= TASK MATERIAL =
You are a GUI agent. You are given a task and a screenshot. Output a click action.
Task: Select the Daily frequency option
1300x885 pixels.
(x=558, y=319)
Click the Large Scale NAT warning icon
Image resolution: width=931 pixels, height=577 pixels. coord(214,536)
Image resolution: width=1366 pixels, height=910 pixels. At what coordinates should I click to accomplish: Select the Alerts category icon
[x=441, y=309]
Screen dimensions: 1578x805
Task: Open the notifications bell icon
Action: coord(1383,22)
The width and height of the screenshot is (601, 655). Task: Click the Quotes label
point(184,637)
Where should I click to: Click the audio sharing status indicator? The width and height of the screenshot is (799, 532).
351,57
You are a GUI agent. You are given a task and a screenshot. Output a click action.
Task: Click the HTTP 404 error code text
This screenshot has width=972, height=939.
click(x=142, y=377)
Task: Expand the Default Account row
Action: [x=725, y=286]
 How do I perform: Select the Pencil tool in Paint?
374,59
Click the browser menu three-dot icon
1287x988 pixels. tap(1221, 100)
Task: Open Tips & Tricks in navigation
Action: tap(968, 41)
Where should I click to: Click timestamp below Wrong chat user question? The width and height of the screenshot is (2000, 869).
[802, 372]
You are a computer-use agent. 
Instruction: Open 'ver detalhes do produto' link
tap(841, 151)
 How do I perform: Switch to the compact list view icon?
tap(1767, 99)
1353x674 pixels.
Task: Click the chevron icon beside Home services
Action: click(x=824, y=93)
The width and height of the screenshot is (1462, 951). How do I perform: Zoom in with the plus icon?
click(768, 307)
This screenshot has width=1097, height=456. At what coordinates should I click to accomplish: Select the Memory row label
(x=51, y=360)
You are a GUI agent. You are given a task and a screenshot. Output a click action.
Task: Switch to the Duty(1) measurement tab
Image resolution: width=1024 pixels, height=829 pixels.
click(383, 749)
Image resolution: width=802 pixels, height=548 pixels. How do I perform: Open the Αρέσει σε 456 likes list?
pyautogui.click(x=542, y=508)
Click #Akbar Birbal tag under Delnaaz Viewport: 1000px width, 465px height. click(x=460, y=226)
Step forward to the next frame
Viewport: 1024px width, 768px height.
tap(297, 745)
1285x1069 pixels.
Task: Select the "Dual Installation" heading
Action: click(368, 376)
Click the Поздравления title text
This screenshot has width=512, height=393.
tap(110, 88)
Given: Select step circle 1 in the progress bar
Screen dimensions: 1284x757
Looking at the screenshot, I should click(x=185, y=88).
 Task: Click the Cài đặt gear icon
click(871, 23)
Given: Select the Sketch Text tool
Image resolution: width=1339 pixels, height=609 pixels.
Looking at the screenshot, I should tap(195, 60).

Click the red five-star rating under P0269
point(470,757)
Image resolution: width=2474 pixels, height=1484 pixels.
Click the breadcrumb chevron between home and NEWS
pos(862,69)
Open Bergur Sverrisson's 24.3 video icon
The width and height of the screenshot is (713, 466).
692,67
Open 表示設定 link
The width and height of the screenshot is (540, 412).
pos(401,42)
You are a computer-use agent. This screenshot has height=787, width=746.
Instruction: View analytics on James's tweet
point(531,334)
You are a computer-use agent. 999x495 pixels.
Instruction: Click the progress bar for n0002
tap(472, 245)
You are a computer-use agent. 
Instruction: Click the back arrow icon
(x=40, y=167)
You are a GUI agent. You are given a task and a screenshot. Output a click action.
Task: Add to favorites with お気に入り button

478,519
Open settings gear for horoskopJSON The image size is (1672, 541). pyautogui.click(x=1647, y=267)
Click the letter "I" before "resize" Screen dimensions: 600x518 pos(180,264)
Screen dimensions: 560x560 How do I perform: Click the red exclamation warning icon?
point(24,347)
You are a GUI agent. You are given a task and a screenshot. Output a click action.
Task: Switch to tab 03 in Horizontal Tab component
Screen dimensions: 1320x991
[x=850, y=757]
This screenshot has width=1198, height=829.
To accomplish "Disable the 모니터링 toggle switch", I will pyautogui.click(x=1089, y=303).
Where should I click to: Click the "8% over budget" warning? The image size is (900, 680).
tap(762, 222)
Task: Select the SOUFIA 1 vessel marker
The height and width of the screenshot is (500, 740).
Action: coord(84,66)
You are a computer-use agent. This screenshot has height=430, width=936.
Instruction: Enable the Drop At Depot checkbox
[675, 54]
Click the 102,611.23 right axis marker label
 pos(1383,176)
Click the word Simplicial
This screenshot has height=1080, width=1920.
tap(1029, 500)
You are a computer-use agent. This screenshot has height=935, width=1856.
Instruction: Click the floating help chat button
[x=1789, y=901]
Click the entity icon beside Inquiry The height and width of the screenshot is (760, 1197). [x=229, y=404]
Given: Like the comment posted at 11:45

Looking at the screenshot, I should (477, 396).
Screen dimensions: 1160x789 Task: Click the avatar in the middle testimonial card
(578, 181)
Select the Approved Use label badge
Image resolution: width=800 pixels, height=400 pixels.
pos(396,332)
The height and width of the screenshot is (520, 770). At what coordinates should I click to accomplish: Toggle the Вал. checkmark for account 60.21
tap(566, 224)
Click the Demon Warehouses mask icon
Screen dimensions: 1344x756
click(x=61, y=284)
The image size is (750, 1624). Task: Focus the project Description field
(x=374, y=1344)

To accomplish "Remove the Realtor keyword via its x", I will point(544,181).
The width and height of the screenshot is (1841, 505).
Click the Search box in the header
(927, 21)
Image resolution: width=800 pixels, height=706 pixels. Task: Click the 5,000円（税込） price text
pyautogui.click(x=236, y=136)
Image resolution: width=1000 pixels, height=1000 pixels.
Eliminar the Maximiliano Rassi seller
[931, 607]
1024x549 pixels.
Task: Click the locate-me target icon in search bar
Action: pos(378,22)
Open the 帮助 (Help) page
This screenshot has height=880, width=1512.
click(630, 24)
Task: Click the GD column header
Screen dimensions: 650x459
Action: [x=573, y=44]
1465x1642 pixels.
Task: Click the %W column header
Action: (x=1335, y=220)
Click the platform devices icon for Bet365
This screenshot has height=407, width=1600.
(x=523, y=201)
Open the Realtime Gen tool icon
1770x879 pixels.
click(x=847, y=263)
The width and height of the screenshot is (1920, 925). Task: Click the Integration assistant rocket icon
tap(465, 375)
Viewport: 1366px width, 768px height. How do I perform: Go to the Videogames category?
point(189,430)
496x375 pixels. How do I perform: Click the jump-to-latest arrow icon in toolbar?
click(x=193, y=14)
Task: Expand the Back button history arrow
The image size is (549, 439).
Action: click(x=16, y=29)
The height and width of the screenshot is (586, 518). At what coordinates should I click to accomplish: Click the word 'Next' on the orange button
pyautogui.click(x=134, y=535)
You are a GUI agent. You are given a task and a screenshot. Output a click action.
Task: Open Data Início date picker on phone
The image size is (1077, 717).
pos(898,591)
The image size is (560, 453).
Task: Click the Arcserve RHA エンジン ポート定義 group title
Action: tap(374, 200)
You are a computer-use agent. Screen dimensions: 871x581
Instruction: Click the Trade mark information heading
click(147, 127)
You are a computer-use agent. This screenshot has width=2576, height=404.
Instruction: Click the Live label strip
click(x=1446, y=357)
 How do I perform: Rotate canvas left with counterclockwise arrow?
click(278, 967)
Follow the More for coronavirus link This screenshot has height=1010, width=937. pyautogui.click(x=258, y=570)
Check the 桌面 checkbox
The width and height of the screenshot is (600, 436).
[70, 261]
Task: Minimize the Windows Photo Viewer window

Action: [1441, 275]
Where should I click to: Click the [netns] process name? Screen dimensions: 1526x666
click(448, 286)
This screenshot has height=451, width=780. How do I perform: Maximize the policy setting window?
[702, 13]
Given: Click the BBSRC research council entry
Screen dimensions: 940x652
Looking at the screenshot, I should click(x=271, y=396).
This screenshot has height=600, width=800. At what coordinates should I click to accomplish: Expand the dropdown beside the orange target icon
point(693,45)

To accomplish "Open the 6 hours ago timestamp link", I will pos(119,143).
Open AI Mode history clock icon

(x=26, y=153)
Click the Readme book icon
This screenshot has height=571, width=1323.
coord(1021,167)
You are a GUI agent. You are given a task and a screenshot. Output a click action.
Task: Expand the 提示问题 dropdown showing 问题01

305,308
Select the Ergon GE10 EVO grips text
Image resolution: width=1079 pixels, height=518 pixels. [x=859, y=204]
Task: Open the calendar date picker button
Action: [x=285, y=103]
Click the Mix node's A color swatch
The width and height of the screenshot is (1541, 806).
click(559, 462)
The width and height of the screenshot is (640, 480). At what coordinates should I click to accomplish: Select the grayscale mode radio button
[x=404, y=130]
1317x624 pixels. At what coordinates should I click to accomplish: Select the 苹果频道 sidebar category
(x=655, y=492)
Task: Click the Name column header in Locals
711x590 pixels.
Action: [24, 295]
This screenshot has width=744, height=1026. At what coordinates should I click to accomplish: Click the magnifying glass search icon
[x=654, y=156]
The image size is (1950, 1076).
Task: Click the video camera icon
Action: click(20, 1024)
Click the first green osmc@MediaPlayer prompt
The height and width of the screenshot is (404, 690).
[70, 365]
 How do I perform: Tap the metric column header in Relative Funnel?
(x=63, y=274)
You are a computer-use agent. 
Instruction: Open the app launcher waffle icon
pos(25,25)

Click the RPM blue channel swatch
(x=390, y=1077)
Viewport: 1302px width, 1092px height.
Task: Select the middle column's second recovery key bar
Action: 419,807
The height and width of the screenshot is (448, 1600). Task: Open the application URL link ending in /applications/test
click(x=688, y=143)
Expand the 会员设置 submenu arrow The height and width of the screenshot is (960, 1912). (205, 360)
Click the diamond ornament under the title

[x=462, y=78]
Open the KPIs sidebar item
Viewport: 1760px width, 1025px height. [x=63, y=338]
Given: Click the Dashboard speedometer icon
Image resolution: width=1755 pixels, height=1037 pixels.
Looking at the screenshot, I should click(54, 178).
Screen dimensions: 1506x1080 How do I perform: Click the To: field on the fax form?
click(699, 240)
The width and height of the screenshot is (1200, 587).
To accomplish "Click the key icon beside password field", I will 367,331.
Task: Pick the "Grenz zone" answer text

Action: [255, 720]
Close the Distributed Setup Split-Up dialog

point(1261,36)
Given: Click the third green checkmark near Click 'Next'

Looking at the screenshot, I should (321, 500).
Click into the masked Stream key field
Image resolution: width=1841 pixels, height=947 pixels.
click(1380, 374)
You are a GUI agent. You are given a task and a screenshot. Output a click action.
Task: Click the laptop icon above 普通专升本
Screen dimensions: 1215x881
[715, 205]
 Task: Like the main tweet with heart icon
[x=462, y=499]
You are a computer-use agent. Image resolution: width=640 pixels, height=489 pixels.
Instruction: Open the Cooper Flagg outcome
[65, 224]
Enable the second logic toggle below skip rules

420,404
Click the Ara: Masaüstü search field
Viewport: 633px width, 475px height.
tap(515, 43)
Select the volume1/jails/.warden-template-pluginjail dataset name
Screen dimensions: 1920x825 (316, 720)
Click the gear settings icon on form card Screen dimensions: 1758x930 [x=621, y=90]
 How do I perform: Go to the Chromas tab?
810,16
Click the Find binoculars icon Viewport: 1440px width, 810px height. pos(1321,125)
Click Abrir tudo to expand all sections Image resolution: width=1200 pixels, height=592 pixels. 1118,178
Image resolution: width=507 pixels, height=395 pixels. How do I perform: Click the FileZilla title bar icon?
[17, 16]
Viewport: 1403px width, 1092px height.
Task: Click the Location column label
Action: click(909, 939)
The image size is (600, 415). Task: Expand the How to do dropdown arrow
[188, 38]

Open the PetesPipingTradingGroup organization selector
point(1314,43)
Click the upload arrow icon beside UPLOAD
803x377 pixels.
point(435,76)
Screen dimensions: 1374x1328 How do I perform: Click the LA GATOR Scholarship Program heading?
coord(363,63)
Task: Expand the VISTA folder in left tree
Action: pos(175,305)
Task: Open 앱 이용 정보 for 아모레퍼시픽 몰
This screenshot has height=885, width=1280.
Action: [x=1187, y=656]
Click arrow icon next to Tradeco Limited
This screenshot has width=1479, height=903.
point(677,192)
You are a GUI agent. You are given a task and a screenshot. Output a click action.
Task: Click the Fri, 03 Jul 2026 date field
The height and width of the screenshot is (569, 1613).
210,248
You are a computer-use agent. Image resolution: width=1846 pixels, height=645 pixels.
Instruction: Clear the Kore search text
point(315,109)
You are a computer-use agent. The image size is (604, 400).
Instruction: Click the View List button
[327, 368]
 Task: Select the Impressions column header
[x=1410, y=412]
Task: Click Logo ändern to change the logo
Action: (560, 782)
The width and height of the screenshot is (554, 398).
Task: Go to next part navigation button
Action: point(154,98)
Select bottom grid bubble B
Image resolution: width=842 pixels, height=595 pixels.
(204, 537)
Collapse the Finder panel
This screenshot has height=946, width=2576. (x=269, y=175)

= REQUIREMENT =
Look through the listing above and count the lines where the string "computer" appears. Report the number only.

= WRITTEN RESPONSE =
12